On October 20, 1973, the so-called Saturday Night Massacre propelled the Watergate scandal into a true constitutional crisis. Confronted with an order from President Richard Nixon to fire special prosecutor Archibald Cox, both Attorney General Elliot Richardson and Deputy Attorney General William Ruckelshaus ’55 resigned. Although Solicitor General Robert Bork fired Cox, a public outcry forced Nixon to appoint a new special prosecutor, and the House of Representatives soon began impeachment hearings, which led to Nixon’s resignation. Ruckelshaus is the last surviving participant in that drama.
Did you have any hesitation about resigning?
No, I honestly didn’t. It seemed to me that what the president was asking us to do was fundamentally wrong. I had worked with Cox when I was acting director of the FBI [from April to June 1973], and he could not have been more cooperative.
What I did was mandated by my oath of office. You don’t resign for light and transient reasons. There has to be some fundamental wrong that the president is asking you to commit before you do that. Firing Cox seemed to fit right within that category.
Felt was the No. 2 guy at the FBI when I became acting director. While he was out of the office on vacation, stories began appearing in the Times about wiretaps that [J. Edgar] Hoover had ordered. We checked and records of those wiretaps were missing from the FBI files, so I started an internal investigation to trace them.

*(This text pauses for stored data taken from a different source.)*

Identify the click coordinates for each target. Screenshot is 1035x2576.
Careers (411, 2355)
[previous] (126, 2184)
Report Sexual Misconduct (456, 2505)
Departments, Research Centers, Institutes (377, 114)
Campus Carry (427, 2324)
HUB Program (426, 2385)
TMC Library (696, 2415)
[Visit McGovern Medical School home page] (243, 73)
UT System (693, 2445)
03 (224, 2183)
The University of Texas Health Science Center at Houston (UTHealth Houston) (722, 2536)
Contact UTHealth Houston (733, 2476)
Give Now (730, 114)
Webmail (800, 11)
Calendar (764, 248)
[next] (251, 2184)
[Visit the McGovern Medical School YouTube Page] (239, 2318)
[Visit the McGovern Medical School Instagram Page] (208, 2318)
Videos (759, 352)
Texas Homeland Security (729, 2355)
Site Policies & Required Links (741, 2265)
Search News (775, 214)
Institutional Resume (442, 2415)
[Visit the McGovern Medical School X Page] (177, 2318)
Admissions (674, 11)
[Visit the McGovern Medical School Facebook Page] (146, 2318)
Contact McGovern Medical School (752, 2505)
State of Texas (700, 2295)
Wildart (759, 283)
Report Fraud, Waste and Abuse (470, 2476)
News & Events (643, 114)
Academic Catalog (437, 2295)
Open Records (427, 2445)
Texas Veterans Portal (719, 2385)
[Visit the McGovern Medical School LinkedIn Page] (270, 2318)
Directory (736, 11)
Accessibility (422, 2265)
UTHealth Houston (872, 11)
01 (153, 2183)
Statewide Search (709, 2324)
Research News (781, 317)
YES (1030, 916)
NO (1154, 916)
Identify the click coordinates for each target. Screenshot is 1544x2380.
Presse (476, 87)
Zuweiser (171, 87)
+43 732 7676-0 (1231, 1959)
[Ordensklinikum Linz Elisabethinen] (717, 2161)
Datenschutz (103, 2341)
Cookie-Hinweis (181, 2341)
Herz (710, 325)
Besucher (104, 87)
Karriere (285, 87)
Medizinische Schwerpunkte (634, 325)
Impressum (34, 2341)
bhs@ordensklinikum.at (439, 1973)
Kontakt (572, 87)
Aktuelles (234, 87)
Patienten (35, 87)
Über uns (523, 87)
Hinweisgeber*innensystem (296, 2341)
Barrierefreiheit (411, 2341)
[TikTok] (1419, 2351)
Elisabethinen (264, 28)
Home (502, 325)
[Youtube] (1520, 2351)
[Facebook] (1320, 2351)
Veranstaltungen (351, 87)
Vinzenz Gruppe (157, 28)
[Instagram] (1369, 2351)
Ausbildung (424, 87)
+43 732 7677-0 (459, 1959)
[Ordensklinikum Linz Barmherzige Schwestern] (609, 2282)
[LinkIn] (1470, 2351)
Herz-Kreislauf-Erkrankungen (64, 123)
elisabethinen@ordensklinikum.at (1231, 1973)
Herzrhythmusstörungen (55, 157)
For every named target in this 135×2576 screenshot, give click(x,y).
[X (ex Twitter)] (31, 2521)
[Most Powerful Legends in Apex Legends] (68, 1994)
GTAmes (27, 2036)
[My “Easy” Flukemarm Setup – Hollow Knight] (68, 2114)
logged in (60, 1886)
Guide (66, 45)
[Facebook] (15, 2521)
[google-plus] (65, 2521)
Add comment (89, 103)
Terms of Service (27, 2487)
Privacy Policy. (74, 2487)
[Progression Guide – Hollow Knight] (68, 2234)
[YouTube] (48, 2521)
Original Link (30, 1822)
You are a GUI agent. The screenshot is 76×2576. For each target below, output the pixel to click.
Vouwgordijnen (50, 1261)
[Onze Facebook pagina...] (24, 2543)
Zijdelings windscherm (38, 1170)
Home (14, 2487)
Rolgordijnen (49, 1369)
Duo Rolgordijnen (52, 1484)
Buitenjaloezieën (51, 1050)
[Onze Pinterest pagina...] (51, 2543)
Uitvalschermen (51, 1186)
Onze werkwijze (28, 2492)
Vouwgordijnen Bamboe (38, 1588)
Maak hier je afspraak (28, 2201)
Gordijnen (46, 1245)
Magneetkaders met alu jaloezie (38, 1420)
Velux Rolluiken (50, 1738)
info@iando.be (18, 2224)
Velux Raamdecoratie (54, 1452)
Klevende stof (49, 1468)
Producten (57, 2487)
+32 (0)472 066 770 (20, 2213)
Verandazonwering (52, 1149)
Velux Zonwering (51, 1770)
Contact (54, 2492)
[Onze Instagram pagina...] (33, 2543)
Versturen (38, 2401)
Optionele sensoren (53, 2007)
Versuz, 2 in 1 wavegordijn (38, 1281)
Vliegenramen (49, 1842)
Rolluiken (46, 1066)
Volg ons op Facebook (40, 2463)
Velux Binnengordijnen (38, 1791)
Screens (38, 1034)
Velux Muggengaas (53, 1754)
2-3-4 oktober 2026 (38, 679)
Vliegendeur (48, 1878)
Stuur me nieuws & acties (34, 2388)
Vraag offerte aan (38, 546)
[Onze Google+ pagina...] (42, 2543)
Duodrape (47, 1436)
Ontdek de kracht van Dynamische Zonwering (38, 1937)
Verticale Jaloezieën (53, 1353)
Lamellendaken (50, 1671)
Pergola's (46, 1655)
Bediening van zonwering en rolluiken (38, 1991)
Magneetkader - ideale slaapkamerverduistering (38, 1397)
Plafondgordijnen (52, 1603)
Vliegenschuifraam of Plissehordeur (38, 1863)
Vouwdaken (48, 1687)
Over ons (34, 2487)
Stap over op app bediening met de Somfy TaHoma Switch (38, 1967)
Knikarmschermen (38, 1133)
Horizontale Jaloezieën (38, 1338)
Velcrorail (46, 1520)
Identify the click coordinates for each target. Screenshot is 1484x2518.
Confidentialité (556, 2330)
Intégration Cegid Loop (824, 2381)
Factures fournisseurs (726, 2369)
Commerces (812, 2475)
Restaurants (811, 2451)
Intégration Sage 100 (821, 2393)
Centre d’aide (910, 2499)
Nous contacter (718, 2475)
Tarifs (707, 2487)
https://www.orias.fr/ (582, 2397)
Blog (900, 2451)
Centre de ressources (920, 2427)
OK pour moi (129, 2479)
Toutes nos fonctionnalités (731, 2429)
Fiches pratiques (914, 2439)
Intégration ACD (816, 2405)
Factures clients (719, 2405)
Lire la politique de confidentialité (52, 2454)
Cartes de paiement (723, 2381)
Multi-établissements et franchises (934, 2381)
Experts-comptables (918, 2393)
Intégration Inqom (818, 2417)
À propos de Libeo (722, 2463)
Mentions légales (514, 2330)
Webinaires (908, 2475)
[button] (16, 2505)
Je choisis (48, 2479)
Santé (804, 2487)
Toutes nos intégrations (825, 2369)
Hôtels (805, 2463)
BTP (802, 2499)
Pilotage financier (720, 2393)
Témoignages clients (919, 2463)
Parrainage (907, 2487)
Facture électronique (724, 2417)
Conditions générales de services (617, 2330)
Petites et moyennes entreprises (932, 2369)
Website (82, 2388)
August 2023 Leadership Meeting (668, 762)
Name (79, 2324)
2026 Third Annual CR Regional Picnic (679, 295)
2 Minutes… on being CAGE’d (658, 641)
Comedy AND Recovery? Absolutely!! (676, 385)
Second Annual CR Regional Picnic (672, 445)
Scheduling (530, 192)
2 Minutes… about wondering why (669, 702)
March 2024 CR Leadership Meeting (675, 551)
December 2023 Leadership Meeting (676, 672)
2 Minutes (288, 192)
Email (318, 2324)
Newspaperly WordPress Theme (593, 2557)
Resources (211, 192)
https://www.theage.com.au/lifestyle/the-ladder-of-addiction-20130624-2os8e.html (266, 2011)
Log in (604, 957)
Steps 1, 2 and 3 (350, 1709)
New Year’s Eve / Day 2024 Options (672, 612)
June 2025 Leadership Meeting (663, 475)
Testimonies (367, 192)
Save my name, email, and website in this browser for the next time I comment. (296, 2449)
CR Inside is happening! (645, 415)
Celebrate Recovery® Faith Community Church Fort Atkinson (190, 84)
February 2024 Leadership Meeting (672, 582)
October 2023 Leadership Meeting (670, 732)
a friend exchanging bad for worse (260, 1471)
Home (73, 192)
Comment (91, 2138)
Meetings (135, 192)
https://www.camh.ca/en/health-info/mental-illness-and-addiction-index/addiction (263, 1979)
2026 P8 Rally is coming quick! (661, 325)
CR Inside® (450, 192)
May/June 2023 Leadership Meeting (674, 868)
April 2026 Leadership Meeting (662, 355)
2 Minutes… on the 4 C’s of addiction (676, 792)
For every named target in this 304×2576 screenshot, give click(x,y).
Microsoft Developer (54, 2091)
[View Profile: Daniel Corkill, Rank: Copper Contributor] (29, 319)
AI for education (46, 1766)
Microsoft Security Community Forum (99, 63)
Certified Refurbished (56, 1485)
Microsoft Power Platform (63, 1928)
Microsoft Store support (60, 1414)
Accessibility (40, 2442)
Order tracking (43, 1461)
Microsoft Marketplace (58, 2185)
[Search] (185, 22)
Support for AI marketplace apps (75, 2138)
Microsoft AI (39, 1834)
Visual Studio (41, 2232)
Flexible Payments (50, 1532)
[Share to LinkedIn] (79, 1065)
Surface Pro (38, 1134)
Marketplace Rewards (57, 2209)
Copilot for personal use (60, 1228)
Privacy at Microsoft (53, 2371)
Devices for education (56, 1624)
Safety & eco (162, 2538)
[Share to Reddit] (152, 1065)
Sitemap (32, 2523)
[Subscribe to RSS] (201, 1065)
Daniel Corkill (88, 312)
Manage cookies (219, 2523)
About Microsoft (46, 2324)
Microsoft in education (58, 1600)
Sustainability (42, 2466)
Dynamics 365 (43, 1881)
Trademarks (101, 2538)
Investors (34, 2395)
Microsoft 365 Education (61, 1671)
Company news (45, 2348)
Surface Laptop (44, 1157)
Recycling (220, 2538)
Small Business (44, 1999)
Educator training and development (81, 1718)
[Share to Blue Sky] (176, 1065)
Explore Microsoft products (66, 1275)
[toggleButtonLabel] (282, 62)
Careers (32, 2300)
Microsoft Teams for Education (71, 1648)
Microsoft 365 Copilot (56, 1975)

After several weeks, we eventually found them in John Ehrlichman’s safe at the White House.
Stories about information obtained from the wiretaps continued to appear in the Times, so obviously there was a leak somewhere in the FBI. I received a call from a man who identified himself as a reporter who was writing these stories for the Times. He said, “I suppose you’re wondering where these leaks are coming from. Well, they’re coming from Mark Felt.”
I confronted Felt the next day. He denied being the source of the story, but I told him I had the information on good authority and didn’t believe his denials. He had violated every stricture at the FBI about the sanctity of information in their possession, that you don’t release that to the media, ever. The next morning, Felt had his resignation on my desk, which I took as an admission of guilt. Years later, Max Holland interviewed me for a book he was writing about Felt. Holland told me he didn’t think I had actually been talking to the Times reporter.
Do you see Felt as a hero?
Oh, no. I think Felt was a guy obsessed with taking Hoover’s place as FBI director. He was trying to feather his own nest and undercut his bosses at the FBI.
To what extent is Watergate responsible for our current cynicism about government?
It certainly contributed to it, but I think it started with the Vietnam War. Trust in government spiraled downward during the war, and things like Watergate gave it another shove in that direction.